ARU ATTACKS SECONDARY MARKET: Also in Sydney, Guinness & Levy reported the ARU also sent out a reminder to fans to "not buy tickets from unauthorised ticketing sites, including eBay, Facebook and other online platforms." Tickets sold outside ARU Ticketing Terms and Conditions "may be cancelled with no refund." The ARU "will announce over the next months should tickets become available." Despite the ARU warning, ticket buyers "were offering them for sale again online for nearly four times the original cost" on Monday. Tickets were on eBay on Monday morning, with one bronze pair to the first Test in Brisbane posted for A$699 ($723) after originally selling for A$180 (SYDNEY MORNING HERALD, 2/19).
In its 13th edition, the Brasil Open in São Paulo "broke attendance records" with 57,465 tickets sold, according to Fernando Itokazu of FOLHA DE S. PAULO. The number is a 26% increase over the '12 event. However, the tournament did draw its share of criticism. The players "did not like the courts" and the balls used for the tournament. The fans "also suffered," especially in the matches Rafael Nadal played. The Ibirapuera gymnasium "gave a clear impression of being overcrowded" during Nadal's matches. Fans were seen sitting in the staircases as all the seats looked to be taken.
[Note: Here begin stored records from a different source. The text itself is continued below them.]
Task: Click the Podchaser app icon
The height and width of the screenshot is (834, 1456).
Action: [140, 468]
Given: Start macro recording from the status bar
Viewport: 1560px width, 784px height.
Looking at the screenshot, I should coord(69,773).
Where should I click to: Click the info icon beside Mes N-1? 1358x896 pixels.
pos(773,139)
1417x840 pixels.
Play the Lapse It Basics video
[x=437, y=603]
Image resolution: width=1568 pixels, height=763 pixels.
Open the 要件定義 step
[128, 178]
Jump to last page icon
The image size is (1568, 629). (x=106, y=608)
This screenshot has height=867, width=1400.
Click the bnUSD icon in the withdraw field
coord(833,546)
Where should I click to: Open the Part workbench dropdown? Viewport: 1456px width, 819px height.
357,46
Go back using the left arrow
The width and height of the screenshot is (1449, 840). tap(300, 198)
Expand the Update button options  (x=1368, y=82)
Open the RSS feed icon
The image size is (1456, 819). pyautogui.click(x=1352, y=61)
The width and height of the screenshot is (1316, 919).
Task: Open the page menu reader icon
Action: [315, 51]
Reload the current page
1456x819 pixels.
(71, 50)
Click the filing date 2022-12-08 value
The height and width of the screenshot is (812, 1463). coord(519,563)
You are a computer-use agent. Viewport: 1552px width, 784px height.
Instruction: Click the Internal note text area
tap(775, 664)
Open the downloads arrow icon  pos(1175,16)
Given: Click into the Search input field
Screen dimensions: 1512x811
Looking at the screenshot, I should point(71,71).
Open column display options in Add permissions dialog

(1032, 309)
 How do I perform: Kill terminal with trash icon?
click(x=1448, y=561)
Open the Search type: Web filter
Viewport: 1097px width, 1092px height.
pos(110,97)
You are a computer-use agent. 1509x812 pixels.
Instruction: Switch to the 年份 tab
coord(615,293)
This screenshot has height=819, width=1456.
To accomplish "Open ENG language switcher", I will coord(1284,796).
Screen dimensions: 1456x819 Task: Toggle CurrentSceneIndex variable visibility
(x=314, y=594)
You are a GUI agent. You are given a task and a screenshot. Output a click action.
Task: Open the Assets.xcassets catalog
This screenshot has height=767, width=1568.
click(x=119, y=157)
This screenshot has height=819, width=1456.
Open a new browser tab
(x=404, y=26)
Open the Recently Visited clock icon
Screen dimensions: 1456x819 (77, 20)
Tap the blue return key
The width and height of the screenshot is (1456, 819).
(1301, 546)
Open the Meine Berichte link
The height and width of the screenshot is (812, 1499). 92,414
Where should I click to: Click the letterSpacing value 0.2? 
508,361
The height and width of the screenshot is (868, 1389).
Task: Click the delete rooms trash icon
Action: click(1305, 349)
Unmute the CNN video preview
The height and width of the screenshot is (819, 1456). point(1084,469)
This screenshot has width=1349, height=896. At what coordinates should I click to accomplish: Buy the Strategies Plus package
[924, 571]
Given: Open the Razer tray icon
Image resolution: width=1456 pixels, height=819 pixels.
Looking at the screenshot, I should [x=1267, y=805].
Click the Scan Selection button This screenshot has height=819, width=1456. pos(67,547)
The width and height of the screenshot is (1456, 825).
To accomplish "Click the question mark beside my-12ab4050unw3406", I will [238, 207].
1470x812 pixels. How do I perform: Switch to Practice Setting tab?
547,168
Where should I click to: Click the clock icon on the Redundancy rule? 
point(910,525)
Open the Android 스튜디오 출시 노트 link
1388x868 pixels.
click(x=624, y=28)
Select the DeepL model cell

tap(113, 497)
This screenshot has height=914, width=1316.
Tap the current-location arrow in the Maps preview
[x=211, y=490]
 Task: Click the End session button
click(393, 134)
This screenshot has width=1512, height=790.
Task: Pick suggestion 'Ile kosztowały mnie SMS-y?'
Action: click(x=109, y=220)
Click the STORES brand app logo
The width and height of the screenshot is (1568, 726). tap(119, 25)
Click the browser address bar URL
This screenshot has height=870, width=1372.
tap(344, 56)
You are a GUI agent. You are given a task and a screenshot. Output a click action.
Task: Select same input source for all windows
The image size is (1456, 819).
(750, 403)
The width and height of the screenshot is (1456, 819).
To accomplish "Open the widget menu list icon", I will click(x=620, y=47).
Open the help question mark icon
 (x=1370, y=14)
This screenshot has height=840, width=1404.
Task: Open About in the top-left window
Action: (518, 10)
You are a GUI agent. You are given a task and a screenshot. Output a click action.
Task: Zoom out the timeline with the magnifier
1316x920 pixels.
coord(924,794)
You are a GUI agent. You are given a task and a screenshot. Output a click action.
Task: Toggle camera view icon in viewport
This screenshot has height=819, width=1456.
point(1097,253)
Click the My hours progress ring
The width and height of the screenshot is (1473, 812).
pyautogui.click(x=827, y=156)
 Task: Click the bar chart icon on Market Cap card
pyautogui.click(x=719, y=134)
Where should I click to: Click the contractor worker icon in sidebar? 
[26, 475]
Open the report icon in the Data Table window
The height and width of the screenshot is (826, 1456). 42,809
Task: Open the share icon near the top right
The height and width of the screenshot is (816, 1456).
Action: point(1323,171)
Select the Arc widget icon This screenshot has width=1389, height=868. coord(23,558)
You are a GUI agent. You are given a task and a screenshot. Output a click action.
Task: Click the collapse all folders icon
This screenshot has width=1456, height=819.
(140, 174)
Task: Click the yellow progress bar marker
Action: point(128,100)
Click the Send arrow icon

Brasil Open Dir Roberto Burigo said that this week "evaluations on the tournament will be done." He added, "Everything that generated some type of criticism can be altered for next year" (FOLHA DE S. PAULO, 2/18).
THE NADAL EFFECT: UOL's Erich Beting opined the record numbers can be explained by tournament organizer Koch Tavares' ability to contract Nadal to take part in the event. Nadal's title "was only the cherry on top of the cake." By bringing the Spaniard, the company was able to "achieve something that had never been done in previous editions of the Brasil Open." It was able to have a capacity crowd "for almost every day the tournament took place." Even better for Tavares and tournament sponsors, "the final was shown live on free-to-air TV" (UOL, 2/18).
The V8 revolution "burst into life" Saturday with an estimated 15,000 people packing into Sydney Motorsport Park to watch Nissan and Mercedes officially end Holden and Ford's 19-year V8 Supercar duopoly. Packed stands and "lengthy paddock queues ushered in the 'Car of the Future' era" with 25 of the 28 all new V8 Supercars taking to the track formerly known as Eastern Creek for the official Test day (SUNDAY TELEGRAPH, 2/17). ... Abu Dhabi Tourism & Culture Authority, which brought the Volvo Ocean Race to the Arabian Gulf for the first time in '12 said that the stopover will return to the Abu Dhabi in '14 (ISPORTSCONNECT, 2/18).